26 JANVIER 2017

Cérémonies des voeux

Cette année encore, à Nancy comme à Herserange, vous étiez nombreux à répondre présent aux invitations de Monsieur le Sénateur.

L’année 2016 aura été une année de chamboulements internationaux et de crises profondes, Monsieur Husson ne le nie et pose un regard lucide sur ce contexte. Charge à nous, élus et citoyens, de faire de cette année 2017 une année gagnante, une année de créativité, une année de réussite.

Une année gagnante, qui nous est permise par le marathon électoral qui nous attend. Monsieur Husson l' a réaffirmé, en 2017, nous devrons donner toutes les chances à notre pays de se redresser.

Après le quinquennat banal d’un président normal, Monsieur Husson a émis le souhait d’en finir avec notre endettement record où la dette publique atteindra bientôt les 100% de la richesse nationale. Derrière les chiffres se cache en effet une réalité, celle de notre marge de manœuvre qui se réduit.
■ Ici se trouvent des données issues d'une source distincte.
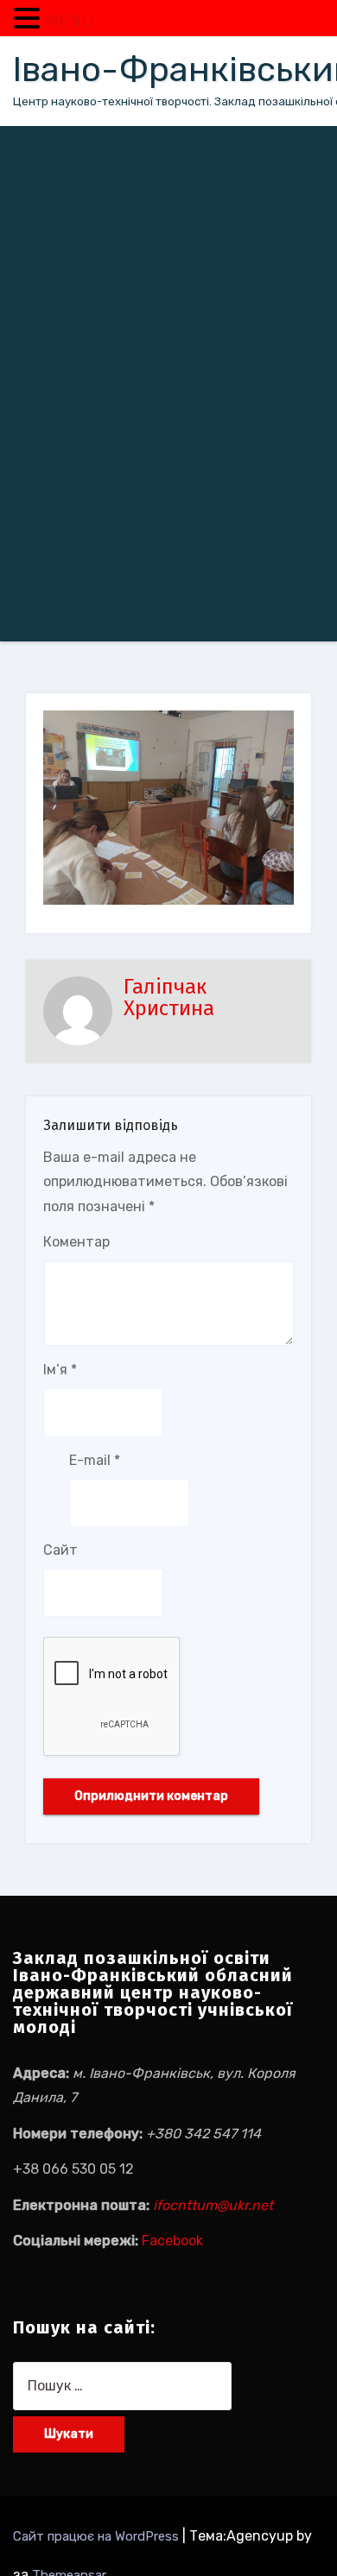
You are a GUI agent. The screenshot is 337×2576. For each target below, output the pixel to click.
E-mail (94, 1460)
Derrière la dette, derrière les statistiques, ce sont autant de services que nous ne pouvons plus financer.

Jean-François Husson tient à faire de cette année 2017 une année de créativité. Les schémas traditionnels sont bousculés, schéma du monde du travail, des rapports sociaux, de l’action publique, tout cadre, ou presque, est impacté, modifié, révolutionné par l’influence grandissante du numérique, du travail en réseau, de l’économie collaborative. Prenons compte de ces changements actuels, anticipons les prochains et ouvrons en grand les portes du futur aux nouvelles générations.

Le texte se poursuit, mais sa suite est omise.